Hastalığı hafif atlamasındaki en büyük faktörleri hayatında yaptığı değişikliklere bağlayan Göksoy, şöyle devam etti:
“Son 10 yılda kendimle ilgili çok büyük değişiklikler yaptım. Biyolojik hayatımla ilgili olarak. Mahcup bir tabirle söylemek isterim, günde iki paket sigara içen bir insandım. Sigarayı bıraktım. Hayatımın her periyodunda çok şişman bir insandım. 170 kilogramın üzerine çıkmıştım, 70 kilogram verdim. Hareketsiz, sıhhatsiz, çok yiyen bir insandım. Hayatımın ortasına sporu koydum. Haftada üç gün kesinlikle yüzüyorum. Günlük adım sayıma çok ihtimam gösteriyorum. Istikrarlı ve sağlıklı beslenen bir birey haline geldim. Bütün bunları son 10 senede yaptım. Geri dönüp baktığımda tıbbi literatür bilgileri doğrultusunda kendime şunu soruyorum; 10 sene evvel her ne kadar 10 yaş daha genç olmama karşın bu hastalığa yakalansaydım, nasıl seyrederdi? Görünen o ki çok kestirilebilir değil lakin büyük ihtimalle çok ağır seyrederdi.

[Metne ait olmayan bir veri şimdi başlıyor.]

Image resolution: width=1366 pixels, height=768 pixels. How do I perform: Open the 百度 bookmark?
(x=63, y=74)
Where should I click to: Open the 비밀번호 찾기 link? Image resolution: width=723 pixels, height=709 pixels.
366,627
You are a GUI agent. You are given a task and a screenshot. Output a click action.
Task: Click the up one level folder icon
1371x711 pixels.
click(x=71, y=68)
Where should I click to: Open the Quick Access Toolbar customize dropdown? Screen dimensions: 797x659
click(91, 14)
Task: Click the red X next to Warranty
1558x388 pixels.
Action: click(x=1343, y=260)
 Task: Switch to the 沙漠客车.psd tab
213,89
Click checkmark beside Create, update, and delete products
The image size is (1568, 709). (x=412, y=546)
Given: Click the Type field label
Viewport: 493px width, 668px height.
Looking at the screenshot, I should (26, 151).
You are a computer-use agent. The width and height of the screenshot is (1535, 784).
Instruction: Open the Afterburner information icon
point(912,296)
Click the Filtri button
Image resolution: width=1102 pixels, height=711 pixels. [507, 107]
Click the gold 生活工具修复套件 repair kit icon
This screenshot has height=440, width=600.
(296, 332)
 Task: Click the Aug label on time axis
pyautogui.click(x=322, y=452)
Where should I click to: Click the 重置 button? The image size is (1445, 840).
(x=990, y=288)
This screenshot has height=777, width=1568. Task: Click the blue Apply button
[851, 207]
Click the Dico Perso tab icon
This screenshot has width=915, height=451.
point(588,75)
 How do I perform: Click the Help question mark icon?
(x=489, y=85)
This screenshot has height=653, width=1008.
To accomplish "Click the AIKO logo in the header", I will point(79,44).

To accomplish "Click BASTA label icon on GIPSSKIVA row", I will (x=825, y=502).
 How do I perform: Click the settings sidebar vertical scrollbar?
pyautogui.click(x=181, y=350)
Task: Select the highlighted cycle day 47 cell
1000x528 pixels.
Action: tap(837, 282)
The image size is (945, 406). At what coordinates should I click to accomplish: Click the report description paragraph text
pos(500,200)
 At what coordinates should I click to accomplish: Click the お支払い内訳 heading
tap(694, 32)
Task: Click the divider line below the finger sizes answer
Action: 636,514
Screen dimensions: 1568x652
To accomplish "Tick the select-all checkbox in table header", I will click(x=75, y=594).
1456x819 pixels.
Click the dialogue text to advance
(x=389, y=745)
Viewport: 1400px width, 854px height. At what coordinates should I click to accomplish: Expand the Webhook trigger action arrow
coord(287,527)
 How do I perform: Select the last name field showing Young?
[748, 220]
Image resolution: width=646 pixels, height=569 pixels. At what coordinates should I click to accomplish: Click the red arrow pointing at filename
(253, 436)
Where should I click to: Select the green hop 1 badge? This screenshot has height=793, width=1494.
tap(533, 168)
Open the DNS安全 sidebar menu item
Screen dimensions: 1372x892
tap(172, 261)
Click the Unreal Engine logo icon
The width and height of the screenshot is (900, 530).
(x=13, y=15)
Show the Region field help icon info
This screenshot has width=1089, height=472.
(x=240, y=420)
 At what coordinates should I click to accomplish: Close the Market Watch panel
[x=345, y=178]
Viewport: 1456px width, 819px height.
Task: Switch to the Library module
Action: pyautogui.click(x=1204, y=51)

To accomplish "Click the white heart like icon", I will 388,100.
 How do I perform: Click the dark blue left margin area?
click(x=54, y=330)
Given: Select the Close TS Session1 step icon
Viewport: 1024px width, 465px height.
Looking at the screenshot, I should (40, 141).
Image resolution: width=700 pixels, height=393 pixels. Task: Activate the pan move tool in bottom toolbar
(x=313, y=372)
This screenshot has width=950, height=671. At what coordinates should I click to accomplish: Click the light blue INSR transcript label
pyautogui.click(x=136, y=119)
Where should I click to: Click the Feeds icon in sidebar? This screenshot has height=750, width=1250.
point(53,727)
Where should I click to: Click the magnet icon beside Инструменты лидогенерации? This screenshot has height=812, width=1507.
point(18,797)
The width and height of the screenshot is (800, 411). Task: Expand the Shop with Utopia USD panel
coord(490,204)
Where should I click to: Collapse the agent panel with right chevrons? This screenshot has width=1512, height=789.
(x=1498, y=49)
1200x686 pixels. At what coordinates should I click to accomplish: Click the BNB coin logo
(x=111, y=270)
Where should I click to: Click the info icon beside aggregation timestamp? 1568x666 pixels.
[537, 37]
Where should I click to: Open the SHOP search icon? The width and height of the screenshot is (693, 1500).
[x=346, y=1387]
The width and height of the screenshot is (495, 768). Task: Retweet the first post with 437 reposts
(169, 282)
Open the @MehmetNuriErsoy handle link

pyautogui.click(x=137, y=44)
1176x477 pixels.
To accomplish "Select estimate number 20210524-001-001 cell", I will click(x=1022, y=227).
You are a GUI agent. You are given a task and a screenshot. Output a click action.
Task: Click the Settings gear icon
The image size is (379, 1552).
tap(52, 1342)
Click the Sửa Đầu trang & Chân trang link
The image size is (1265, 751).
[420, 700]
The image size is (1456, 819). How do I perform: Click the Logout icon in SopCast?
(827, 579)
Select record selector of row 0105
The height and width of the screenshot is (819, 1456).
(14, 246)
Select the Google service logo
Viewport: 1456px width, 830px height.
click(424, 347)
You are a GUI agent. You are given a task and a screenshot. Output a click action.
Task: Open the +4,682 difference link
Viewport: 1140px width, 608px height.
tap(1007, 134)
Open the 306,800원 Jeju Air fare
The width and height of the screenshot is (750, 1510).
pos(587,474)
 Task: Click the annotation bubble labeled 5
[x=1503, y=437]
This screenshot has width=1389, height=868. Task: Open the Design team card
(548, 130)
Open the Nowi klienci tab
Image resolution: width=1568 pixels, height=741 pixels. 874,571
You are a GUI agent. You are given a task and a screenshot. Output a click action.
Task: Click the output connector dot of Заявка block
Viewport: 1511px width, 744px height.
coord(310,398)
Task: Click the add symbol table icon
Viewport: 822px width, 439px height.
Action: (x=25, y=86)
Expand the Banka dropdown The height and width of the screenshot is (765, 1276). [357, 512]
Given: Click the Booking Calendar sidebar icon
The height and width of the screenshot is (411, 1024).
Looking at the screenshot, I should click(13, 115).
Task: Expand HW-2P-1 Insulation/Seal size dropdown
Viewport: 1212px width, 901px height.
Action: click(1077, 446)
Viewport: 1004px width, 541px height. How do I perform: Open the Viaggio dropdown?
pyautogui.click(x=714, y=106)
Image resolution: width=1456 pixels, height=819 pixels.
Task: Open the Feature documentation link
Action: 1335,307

Sigarayı bırakarak, kilo vererek, istikrarlı beslenerek hareketli bir insan haline gelmek suretiyle son 10 yıldır Kovid’e hazırlık yapıyormuşum. Bedeninize ihtimam gösterin, sağlıklı olun, sigara içmeyin, idman yapın, istikrarlı beslenin, kilonuza dikkat edin, Kovid’e yakalanmasanız bile ömrünüz uzamış olur. Sağlıklı bir ömür yaşamak ismine bu çok kıymetli. Bedenimize ne kadar iyi bakarsak onun semeresini görüyoruz, bedenimize ne kadar makûs bakarsak onun ceremesini çekiyoruz. Sağlam baş sağlam bedende bulunuyor.”
“HASTANEDEKİ ODAMDA 6 KİLOMETREDEN FAZLA YÜRÜMÜŞÜM”
Hastanedeki tedavi sürecini nasıl geçirdiğine ait de Göksoy, şöyle konuştu:
“Sağlık çalışanı olmam sebebiyle daha evvel Gülhaneliler tarafından hiç yalnız bırakılmamıştım. Bu süreçte ise hiç ziyaretçim olmadı. Bu güç bir durum. Telefonlar susmuyor, toplumsal medyadan beşerler arıyorlar. Onun ötesinde bol bol okuma fırsatı buldum. Günlük koşuşturma içerisinde yapamadığım şeyleri ortadan çıkarma fırsatı buldum. Günlük hayatımda spor yaparak, istikrarlı beslenerek psikolojimin yüksek kalmasını sağlamışım. Kovid devrinde ruhsal olarak da beni destekledi. Saatimde ve cep telefonumdaki kayıtlardan anlıyorum ki hastanede yattığım tarihlerden ikisinde oda içerisinde 6 kilometreden fazla yürümüşüm. Hareketli olmak, sağlıklı olmak isteyen beşerler için mahzur yok, kâfi ki beşerler hareket etmek istesinler.”
“MASKEYİ BİR AKSESUAR OLARAK KULLANMAYALIM”
Prof. Dr. Göksoy, son günlerde yaşanan olay sayılarındaki artışa ait de şu değerlendirmeyi yaptı:
“Bu virüs maalesef ultraviyoleden, hava sıcaklıklarından ümit edildiği kadar etkilenmedi. Beklentilerimiz havaların ısınmasıyla birlikte bu sayıların çok daha azalacağı istikametindeydi. Yapılacak şeyler kolay. Maskeyi bir aksesuar olarak değil ağzı ve burnu kapatacak halde kullanalım. Toplumsal araya ve ferdî hijyene itina gösterelim. Bunların yapılması bile bu hastalıktan korunma bağlamında çok değerli yol kat etmeye yetiyor. Toplumda önemli bir rehavet var. Bir akademisyen olarak bu hususta dert duyduğumu söz etmeliyim.”